Going down from the courtyard into the mass of corridors, he saw the Frankies moving again purposefully through the apathetic crowds, and realized that all through the night and morning he had riot once recognized the familiar face. It was as if the Frankies had been submerged in the mob mind, just as he had been himself; and only now, when individual faces were being worn again, could they be told from anyone else.
At the corner where the smaller corridor entered North Passage, two Frankies were setting down heavy bundles of rifles. Each had a .375 Winchester slung over his shoulder, the same make and caliber as the rifles they were now unwrapping, a clatter on the floor. As Dick paused to watch, they began stopping passersby, shoving a rifle at each, saying something, pushing him away. Moving nearer, Dick found himself clutched, given a rifle, pushed off; the Frankie saying hoarsely meanwhile, in a mechanical monotone, "Get to a roof or a window. Make it quick." There were distant shouts in other corridors; some of those with rifles were drifting off, others following more slowly. The Frankies handed out the last of their weapons, pushed a laggard or two again and repeated the order, then went away. Slowly, trying to shake some alertness into himself, Dick went back the way he had come.
The Frankies were organizing a defense: then Eagles must be under attack, and from the air.

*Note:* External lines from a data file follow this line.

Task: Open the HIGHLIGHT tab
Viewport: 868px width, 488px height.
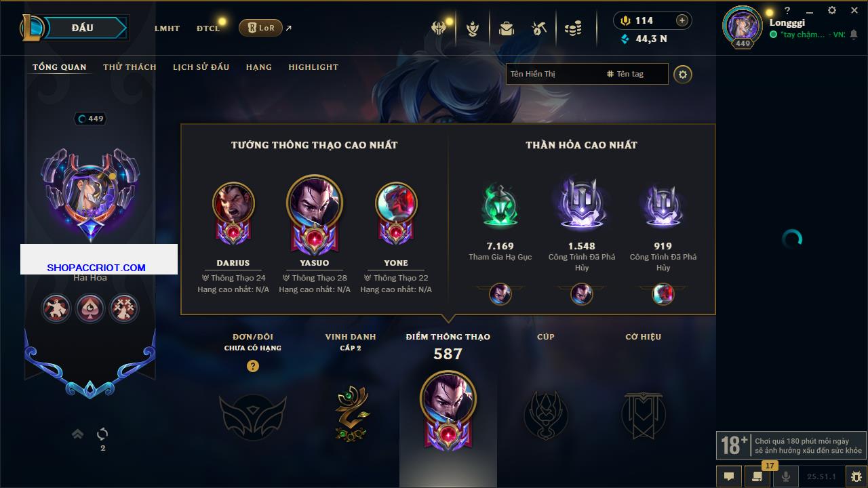Action: 313,67
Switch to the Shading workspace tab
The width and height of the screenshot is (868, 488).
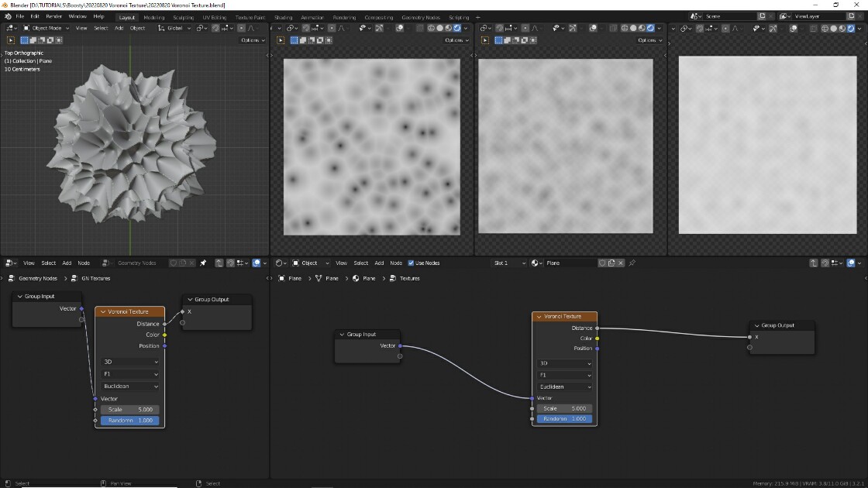[283, 17]
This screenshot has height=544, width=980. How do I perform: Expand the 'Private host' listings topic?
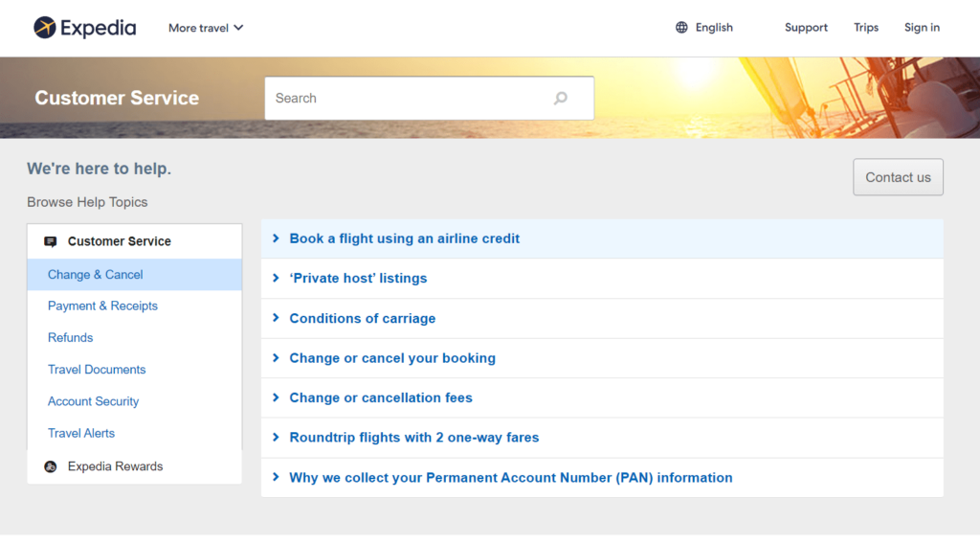point(358,279)
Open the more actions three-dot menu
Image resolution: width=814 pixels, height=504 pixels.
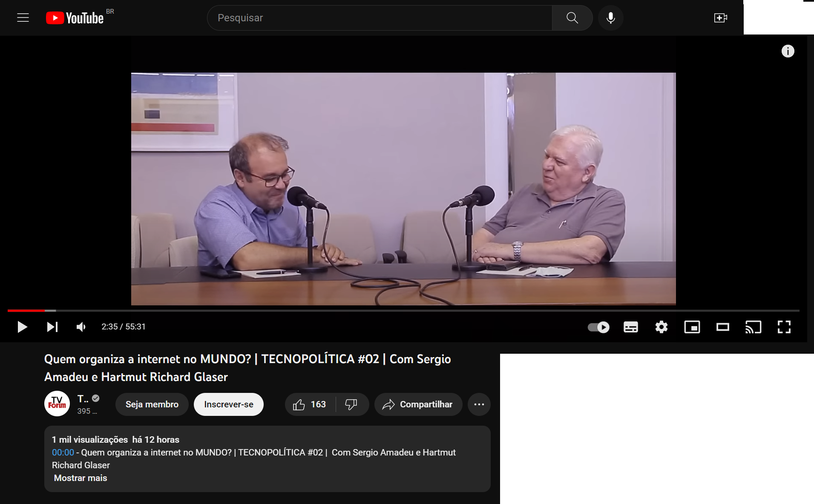[x=479, y=404]
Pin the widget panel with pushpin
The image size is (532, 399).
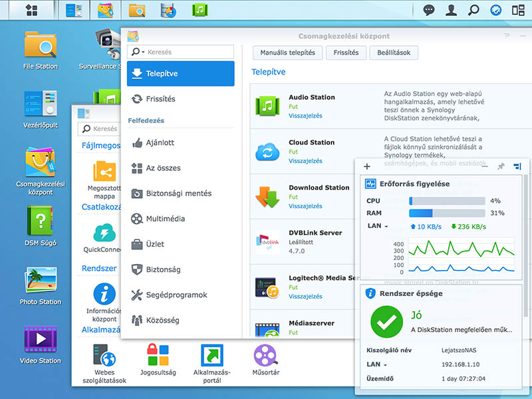[x=501, y=166]
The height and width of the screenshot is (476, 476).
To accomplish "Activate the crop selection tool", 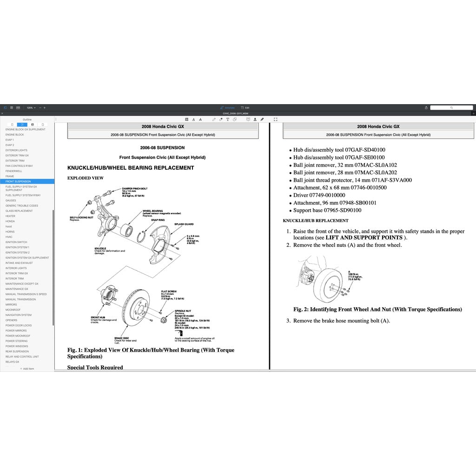I will pos(276,119).
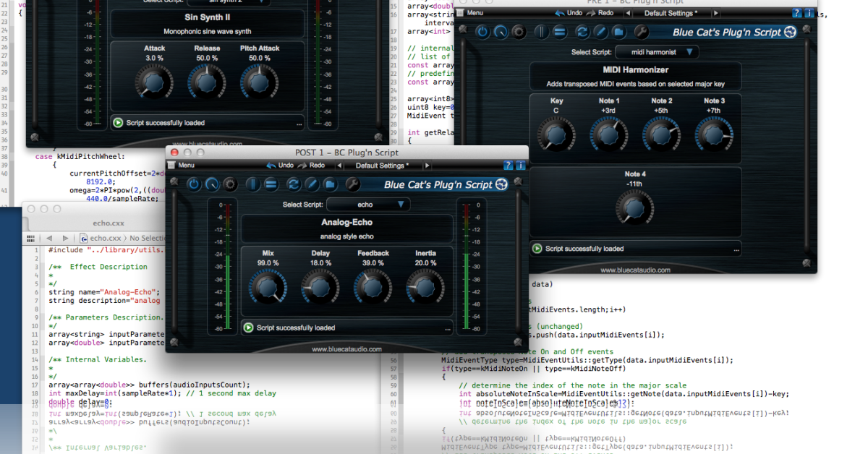Screen dimensions: 868x454
Task: Open the midi harmonist script dropdown
Action: pos(657,51)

Eagles had always been considered impregnable from the air, but he realized now, with senses sharpening a little, that with the citadel in ruins, the defenses at the bottom of the mountain shattered and unmanned, it was a different thing.
The giant on the mountain had been crippled and mutilated; now the harpies would come.
Climbing again into the open courtyard, he saw them: slender, tilt-winged shapes, bobbing and swooping in the violent up-currents. Each one was trailing a fierce tail of fire; he could make out the tiny bubble, and the pilot's head. They were two-man aircraft of a type he had never seen, modified copters with a makeshift rocket assembly at the tail. The rockets gave them enough power to maneuver, in the winds at the mountaintop; even so, they were swinging wildly in the treacherous updrafts, and Dick saw one pinwheel against the side of the mountain, exploding into a bright flare that drifted downward, a spark, diminishing. Each one must have a Gismo in it, he realized dazedly, to make it possible for a plane of that size to use sustained rocket power: in ordinary times, no one would have dared to try such a thing, not even the Boss; it must have been done on the spur of the moment ...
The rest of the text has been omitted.